Table 3 Transcriptomic level of proteins in MAGs from this study

Biogeochemical roles and metabolic summaries

Genomic studies have suggested that Thermoprofundales could effectively use proteins for biosynthesis and cell activity but lack pathways for transporting and assimilating carbohydrates [14]. Since mangrove leaves and wood debris are mainly made of lignocellulose, their colonization and degradation by heterotrophic bacteria and fungi should release plant-derived oligosaccharides to mangrove sediments [71,72,73]. Although oligosaccharides might not be directly utilized by Thermoprofundales, they could be utilized by other heterotrophs to generate intermediates or products that would be subsequently utilized by Thermoprofundales. According to the above genomic studies and previous results [18], Thermoprofundales in the Mai Po wetland, which occupy 32% relative abundance among archaeal communities, could fuel the turnover of organic matter, especially for detrital proteins, together with other microbial heterotrophs to recycle and conserve nutrients and maintain microbe–nutrient–plant relationship and extensive food web of the ecosystem [71].

Given their predicted potential for protein remineralization and for CO2 fixation by the WL pathway or the dicarboxylate/4-hydroxybutyrate cycle, it is reasonable to suggest that the global distribution of Thermoprofundales may be due to their mixotrophic lifestyle (Figs. 2 and 4) [5, 14]. Beyond that, they also appear to have acquired the ability to assimilate sulfur from sulfate or protein-derived sulfur compounds. This metabolic capacity may have enabled Thermoprofundales to effectively adapt to benthic sediment environments with various carbon substrate conditions, especially in the energy-limited deep subsurface [5, 14]. Thermoprofundales could produce acetate and ethanol, subsequently providing small molecular substrates for heterotrophic microorganisms and acetoclastic methanogens. Acetogenesis is the energetically more favorable metabolic pathway for organic substrate utilization, so that Thermoprofundales may serve as effective organic matter transformers in benthic sediment environments [74, 75].

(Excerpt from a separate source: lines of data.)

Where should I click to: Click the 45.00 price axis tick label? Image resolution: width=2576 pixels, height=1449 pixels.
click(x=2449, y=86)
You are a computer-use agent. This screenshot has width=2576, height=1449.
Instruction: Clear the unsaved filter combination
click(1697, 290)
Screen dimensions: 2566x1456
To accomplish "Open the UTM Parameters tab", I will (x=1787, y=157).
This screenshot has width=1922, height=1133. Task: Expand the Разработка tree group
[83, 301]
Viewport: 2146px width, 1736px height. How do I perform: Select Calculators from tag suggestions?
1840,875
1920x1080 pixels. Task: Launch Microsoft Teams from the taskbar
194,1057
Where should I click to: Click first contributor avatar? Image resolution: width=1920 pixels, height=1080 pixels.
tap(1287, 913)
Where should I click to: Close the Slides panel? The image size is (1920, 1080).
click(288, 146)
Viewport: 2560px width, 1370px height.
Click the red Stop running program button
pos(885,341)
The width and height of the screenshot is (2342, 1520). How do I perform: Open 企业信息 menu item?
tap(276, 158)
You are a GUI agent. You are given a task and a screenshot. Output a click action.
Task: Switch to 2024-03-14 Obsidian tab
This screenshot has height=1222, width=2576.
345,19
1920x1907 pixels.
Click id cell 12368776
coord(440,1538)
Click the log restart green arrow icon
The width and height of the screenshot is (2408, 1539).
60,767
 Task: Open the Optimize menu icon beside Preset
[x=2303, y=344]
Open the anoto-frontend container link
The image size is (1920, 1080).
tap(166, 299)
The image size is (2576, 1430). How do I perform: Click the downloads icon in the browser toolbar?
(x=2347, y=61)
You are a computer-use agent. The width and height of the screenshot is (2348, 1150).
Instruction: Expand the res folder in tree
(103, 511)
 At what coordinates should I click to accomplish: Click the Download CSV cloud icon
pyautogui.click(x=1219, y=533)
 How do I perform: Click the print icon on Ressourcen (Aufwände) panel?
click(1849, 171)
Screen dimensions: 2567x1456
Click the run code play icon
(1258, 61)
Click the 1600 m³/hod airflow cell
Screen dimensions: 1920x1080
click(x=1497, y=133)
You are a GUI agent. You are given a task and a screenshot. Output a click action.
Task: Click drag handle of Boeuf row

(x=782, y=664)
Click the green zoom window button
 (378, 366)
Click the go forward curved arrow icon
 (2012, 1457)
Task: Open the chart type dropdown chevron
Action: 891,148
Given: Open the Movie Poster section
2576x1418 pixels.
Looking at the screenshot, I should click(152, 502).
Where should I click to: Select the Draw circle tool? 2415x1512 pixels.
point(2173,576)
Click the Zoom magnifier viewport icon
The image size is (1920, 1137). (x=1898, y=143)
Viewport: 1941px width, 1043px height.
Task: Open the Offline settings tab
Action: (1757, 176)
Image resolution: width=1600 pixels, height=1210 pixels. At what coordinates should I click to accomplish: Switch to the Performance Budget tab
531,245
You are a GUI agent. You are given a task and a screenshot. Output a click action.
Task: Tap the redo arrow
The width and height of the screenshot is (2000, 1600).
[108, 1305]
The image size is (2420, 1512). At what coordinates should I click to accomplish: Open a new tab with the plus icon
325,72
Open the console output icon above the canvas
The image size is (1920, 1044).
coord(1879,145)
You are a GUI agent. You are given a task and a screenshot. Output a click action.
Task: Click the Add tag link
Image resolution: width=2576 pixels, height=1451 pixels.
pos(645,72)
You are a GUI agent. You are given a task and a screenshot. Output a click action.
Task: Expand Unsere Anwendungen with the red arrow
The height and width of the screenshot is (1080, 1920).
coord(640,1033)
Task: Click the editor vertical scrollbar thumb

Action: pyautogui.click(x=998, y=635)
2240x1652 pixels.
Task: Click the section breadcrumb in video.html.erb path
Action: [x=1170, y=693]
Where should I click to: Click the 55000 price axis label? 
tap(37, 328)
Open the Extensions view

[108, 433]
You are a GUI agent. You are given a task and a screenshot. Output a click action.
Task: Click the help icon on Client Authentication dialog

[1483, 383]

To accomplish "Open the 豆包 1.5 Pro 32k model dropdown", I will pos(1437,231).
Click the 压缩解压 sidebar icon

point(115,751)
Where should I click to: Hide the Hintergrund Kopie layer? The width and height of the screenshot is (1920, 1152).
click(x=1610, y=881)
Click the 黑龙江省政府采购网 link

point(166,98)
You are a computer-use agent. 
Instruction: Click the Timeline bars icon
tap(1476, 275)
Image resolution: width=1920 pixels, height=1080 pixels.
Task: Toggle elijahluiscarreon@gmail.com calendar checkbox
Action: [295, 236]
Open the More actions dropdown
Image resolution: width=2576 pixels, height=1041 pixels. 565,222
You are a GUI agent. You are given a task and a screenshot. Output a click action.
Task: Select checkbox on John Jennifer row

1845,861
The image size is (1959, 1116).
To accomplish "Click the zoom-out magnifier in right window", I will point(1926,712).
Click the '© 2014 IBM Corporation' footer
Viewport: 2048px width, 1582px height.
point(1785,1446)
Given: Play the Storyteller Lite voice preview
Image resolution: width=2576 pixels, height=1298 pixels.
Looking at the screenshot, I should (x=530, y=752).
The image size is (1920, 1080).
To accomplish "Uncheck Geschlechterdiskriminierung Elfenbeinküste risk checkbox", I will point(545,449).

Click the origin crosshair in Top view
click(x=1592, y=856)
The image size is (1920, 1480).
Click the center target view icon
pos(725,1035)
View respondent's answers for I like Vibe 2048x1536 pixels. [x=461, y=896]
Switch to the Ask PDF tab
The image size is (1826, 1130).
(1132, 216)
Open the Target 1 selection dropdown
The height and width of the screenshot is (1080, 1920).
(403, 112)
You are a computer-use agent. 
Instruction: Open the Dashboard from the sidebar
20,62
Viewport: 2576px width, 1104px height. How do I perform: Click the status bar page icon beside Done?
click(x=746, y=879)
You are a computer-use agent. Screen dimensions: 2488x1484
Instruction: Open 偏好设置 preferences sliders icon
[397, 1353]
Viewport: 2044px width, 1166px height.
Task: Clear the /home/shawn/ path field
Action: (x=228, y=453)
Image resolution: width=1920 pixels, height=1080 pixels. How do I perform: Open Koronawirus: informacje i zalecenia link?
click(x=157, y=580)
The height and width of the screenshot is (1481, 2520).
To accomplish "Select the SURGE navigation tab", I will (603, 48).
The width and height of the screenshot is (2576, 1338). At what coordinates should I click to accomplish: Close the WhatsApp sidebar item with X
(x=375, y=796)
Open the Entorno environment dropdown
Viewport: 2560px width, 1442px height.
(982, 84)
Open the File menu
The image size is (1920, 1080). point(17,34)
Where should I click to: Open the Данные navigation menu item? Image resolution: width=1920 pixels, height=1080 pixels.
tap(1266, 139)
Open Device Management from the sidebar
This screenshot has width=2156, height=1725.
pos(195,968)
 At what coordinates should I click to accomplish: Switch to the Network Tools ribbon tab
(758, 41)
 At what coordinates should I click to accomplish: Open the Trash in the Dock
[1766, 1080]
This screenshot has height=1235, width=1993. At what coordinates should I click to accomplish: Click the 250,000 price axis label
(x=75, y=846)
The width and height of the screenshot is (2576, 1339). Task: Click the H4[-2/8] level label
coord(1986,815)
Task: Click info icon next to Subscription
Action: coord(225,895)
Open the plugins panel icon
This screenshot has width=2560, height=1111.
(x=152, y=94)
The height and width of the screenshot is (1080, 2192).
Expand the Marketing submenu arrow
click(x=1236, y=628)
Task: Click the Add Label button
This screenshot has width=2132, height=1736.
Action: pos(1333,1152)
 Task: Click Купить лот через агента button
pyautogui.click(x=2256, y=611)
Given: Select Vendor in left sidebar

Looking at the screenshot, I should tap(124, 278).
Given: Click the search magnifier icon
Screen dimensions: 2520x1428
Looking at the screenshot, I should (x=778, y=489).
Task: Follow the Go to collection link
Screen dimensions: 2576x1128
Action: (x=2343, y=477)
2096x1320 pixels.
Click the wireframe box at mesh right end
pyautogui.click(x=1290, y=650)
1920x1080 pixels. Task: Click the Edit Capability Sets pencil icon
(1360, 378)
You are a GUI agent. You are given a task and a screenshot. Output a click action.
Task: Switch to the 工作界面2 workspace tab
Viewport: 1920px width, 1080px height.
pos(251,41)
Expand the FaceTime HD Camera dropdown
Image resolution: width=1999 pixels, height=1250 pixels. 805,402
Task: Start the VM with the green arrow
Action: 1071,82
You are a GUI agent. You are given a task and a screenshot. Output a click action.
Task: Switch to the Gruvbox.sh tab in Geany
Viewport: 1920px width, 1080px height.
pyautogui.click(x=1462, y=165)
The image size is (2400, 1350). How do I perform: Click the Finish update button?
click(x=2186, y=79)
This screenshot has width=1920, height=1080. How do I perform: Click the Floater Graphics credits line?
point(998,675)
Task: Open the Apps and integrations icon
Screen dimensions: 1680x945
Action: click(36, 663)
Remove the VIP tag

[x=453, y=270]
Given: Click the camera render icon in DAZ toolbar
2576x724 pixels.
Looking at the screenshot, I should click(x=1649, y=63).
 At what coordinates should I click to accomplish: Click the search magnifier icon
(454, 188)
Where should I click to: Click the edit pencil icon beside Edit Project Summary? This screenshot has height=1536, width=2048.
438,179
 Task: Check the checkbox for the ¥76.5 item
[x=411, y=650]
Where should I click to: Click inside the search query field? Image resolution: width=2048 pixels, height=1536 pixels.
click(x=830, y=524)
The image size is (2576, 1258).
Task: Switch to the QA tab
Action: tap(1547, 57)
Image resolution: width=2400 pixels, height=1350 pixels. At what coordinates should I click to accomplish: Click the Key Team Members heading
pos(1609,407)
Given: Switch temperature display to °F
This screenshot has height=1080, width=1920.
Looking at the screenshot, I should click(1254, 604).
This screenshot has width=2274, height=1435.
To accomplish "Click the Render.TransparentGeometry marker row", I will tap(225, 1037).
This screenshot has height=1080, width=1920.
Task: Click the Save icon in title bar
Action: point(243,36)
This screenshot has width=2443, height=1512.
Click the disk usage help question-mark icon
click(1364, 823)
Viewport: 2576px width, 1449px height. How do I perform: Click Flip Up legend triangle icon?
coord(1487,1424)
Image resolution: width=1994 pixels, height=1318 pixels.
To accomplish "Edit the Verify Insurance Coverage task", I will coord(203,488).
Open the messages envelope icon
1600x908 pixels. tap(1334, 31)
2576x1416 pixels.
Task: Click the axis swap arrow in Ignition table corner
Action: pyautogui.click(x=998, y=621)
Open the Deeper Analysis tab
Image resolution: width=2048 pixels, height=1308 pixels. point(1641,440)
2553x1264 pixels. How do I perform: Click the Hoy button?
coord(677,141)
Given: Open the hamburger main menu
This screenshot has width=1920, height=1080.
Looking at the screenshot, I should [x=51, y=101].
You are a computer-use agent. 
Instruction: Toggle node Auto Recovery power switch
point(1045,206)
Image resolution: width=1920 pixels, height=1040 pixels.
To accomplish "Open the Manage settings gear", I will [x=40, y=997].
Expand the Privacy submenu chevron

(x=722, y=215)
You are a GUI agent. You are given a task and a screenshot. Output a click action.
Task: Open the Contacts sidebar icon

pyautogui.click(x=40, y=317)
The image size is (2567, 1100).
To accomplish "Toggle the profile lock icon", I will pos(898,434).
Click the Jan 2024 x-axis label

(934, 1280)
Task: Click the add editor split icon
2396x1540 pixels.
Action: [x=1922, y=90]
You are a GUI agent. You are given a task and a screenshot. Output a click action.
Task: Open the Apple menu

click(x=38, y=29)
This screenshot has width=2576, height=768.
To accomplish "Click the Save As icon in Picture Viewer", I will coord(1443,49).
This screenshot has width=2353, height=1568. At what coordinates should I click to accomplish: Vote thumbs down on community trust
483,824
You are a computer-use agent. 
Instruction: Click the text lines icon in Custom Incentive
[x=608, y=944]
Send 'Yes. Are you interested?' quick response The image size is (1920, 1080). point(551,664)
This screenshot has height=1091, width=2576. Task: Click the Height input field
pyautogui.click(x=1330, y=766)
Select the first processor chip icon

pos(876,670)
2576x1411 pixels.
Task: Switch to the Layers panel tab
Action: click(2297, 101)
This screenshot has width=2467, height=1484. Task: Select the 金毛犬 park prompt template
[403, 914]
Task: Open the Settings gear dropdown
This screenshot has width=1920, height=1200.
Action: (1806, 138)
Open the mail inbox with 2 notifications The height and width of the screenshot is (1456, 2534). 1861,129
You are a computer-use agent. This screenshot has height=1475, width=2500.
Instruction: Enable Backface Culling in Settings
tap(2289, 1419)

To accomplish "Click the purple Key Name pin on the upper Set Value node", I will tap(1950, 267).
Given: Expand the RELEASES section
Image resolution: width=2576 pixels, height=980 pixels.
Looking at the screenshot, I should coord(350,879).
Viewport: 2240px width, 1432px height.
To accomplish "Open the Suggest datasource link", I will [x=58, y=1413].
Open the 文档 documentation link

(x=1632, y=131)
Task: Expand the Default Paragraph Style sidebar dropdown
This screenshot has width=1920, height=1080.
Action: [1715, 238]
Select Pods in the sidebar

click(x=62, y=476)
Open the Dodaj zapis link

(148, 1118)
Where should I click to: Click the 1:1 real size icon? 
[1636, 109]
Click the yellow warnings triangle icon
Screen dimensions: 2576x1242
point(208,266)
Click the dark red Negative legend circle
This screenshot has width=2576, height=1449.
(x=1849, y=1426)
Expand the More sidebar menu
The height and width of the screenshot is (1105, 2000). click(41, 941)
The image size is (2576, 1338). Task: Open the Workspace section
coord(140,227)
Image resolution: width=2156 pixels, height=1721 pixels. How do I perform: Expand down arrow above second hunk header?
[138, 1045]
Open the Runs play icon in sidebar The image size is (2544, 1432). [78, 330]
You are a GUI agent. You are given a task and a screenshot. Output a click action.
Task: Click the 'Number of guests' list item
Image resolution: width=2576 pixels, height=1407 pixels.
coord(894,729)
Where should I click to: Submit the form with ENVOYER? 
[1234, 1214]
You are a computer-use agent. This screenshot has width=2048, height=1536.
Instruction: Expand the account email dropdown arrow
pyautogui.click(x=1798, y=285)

Genomic reconstruction has suggested that Lokiarchaeota might be not strictly autotrophic but could derive energy from acetogenesis on hydrogen, formate, or other organics [76, 77]. Our results raise the possibility that Thermoprofundales and Lokiarchaeota might use similar substrates in both marine and terrestrial sedimentary environments, synergistically work for carbon remineralization from sediments, and produce more labile compounds for other microorganisms. Nevertheless, co-occurrence networks do not always effectively predict actual classical ecological networks, in which the interactions are represented by direct observations or experiment manipulations [78], thus the omics-based profiling and culture-dependent approaches are needed to further test and understand the potential synergistic/syntrophic relationship. Furthermore, Woesearchaeota AR20, Diapherotrites AR10 (DPANN superphylum), Thorarchaeota, and Lokiarchaeota all contain alcohol dehydrogenase for ethanol synthesis from acetyl-CoA and could produce acetate and ethanol as fermentation products [79, 80]. Thermoprofundales, together with other major archaeal groups, such as Bathyarchaeota [5, 15, 74, 81], Thorarchaeota [82, 83], Lokiarchaeota [79, 84], Woesearchaeota [80, 82], Diapherotrites [80, 85], Marine Group II/III [86], and etc., have a wide spectrum of organic-matter-utilizing capacity and synergistically fuel the carbon turnover in natural environments, providing new microbial biogeochemical insights on the carbon and nutrient flow in global scale.